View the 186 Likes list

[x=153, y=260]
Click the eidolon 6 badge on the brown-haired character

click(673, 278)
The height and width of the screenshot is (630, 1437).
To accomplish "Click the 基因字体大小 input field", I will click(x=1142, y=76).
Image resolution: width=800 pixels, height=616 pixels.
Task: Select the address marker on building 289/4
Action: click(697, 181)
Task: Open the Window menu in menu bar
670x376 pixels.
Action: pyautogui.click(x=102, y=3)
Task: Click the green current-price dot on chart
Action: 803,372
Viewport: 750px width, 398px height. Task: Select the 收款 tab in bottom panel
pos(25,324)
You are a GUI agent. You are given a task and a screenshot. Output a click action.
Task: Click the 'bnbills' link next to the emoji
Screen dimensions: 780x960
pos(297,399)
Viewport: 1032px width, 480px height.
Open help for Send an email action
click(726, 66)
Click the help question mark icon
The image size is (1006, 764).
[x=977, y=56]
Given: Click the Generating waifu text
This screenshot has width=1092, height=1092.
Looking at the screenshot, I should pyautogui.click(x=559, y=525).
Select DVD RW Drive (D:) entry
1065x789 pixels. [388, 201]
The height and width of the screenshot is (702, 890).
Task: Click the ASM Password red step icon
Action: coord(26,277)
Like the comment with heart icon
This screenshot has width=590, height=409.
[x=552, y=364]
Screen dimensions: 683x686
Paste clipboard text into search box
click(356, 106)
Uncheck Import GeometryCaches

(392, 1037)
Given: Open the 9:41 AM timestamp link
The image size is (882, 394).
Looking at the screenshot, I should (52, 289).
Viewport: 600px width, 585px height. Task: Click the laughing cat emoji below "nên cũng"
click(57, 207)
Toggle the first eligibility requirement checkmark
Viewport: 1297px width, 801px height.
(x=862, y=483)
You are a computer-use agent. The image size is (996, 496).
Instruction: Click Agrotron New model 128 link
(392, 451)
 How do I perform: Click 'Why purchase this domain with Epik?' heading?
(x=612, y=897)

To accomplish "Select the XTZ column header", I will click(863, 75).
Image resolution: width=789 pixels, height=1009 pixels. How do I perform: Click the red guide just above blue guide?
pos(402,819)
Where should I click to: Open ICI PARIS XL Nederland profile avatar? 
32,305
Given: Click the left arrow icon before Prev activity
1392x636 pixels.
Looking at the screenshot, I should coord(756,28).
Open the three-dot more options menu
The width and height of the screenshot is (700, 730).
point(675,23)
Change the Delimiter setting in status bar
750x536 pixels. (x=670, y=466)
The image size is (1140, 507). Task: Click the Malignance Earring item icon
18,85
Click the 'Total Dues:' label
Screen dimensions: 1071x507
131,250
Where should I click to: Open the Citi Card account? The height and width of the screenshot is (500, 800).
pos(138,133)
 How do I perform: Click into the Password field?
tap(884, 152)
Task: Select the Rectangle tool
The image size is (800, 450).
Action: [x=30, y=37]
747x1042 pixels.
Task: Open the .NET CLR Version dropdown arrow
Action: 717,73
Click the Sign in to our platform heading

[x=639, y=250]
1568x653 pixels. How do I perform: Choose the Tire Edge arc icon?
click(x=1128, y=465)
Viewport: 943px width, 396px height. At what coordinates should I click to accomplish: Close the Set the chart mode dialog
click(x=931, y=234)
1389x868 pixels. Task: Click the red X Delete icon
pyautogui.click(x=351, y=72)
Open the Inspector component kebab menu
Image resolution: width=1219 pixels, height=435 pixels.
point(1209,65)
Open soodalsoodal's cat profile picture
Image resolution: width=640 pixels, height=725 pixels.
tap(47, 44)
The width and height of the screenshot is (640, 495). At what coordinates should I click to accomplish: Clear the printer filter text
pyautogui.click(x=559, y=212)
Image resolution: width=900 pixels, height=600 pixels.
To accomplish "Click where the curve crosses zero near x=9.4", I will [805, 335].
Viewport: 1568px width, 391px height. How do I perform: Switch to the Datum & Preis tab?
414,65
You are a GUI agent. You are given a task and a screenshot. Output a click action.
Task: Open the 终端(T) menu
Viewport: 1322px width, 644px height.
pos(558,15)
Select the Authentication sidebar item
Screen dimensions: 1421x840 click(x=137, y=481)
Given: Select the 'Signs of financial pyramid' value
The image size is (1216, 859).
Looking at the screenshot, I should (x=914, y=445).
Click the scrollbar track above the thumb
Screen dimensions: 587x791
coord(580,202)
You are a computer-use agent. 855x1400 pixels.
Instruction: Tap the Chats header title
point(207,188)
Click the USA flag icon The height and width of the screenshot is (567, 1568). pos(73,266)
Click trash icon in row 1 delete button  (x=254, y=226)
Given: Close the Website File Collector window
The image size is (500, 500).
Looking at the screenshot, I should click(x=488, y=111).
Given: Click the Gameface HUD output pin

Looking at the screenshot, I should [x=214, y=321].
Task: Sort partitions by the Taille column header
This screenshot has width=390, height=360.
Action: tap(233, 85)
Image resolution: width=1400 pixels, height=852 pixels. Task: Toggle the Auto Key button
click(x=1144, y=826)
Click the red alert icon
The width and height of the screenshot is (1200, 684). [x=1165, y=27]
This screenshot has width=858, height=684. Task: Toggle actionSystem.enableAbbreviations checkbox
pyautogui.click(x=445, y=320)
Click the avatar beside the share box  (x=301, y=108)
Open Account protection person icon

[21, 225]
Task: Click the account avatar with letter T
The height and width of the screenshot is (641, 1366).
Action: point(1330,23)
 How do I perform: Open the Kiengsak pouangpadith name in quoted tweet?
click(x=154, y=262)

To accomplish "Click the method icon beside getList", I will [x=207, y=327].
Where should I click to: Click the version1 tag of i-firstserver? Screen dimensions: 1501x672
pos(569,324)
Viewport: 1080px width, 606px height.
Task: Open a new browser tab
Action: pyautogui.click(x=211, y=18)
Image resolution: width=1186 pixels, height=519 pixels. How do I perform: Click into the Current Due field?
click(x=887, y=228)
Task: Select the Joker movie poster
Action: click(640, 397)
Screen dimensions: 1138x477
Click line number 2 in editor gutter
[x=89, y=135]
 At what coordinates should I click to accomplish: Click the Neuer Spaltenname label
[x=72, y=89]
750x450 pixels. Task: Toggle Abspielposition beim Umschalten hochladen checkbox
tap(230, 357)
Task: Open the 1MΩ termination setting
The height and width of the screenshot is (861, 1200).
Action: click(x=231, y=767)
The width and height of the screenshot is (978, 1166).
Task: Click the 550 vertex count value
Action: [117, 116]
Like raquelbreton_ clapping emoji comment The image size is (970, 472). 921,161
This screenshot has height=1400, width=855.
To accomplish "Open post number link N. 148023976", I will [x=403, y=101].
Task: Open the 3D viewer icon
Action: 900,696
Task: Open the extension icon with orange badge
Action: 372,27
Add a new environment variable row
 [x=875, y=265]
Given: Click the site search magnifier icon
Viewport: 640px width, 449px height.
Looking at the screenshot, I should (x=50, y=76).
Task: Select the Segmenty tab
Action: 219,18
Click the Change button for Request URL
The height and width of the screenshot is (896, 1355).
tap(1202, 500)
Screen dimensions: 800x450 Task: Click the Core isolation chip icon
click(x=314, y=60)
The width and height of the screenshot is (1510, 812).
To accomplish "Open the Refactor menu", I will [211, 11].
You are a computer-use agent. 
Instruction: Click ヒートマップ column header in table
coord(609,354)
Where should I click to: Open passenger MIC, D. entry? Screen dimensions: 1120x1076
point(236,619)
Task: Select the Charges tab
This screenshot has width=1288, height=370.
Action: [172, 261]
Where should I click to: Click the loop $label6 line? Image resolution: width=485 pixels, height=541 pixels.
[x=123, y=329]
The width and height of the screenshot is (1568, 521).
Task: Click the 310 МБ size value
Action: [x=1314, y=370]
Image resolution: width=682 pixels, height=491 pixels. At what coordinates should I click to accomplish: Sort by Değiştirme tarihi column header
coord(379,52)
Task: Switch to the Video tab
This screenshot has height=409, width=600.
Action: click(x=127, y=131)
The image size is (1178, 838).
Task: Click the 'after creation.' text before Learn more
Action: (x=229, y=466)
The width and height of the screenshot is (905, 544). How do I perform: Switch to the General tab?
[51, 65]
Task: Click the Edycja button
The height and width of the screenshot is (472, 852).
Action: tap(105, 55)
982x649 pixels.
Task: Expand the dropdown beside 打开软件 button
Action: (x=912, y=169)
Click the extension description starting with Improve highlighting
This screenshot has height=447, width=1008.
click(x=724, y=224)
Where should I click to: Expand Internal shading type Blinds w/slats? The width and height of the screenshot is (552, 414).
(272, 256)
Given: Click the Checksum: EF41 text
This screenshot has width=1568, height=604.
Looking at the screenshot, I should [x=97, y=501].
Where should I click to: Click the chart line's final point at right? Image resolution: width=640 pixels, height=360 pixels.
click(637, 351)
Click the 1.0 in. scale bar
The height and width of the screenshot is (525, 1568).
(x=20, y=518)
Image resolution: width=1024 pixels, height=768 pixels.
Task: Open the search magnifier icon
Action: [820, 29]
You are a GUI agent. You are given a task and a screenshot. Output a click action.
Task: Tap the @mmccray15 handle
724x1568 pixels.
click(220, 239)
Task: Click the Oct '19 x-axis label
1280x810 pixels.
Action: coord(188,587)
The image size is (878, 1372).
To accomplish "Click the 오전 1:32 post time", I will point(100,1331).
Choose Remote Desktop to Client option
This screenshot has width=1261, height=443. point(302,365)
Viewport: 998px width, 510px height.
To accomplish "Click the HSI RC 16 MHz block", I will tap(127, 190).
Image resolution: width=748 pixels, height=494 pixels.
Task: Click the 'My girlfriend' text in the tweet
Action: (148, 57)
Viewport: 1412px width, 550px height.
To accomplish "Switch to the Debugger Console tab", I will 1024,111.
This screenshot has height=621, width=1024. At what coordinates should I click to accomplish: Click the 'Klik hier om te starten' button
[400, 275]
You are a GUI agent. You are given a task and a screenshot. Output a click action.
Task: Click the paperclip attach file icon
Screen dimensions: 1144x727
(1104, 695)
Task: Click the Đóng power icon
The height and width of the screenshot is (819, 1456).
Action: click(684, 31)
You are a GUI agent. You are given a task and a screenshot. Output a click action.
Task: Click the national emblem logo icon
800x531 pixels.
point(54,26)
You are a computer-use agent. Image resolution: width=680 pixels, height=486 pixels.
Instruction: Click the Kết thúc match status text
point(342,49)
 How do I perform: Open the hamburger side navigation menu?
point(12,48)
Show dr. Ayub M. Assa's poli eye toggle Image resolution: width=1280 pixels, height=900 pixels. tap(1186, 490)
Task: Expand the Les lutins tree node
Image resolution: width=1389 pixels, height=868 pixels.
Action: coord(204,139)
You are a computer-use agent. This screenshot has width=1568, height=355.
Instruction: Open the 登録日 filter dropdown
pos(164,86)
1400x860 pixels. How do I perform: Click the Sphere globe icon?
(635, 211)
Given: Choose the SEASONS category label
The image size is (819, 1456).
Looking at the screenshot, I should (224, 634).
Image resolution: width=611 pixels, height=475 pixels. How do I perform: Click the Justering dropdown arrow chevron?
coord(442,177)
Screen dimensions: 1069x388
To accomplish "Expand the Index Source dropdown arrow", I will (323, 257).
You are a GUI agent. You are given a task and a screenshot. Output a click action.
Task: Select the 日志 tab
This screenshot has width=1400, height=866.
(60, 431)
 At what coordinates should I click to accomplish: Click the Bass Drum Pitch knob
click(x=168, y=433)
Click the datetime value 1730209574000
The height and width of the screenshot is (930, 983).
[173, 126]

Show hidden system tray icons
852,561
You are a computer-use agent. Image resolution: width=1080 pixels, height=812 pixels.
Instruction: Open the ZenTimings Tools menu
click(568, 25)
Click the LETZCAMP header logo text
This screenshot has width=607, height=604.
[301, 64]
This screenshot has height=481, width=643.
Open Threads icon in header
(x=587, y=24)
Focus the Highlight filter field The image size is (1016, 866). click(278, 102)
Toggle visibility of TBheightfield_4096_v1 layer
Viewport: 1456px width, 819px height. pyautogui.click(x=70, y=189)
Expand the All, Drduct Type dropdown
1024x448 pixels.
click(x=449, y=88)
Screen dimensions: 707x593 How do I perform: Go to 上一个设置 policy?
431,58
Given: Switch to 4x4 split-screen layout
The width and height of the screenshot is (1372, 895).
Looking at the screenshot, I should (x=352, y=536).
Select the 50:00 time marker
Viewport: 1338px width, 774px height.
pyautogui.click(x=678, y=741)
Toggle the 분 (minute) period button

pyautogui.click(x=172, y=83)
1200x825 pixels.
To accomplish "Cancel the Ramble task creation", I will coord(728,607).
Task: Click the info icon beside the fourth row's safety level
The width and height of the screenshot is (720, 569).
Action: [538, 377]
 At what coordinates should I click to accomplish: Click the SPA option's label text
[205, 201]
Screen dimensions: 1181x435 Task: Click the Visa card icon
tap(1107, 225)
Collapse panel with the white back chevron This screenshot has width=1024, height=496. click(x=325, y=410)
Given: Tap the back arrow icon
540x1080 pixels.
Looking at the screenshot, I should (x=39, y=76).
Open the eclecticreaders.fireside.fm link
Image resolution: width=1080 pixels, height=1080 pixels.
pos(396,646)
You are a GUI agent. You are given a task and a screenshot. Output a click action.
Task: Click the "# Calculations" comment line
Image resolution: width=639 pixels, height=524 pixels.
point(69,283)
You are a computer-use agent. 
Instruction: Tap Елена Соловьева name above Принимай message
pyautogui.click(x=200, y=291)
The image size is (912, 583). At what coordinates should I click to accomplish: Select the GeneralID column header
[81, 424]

|---|

### Exercise instructions
Copy the lines above exactly. Start with the line containing "This screenshot has width=1568, height=604.", end with the line containing "Click the 1.0 in. scale bar", and include both.

### Answer to the exercise
This screenshot has width=1568, height=604.
Looking at the screenshot, I should [x=97, y=501].
Where should I click to: Click the chart line's final point at right? Image resolution: width=640 pixels, height=360 pixels.
click(637, 351)
Click the 1.0 in. scale bar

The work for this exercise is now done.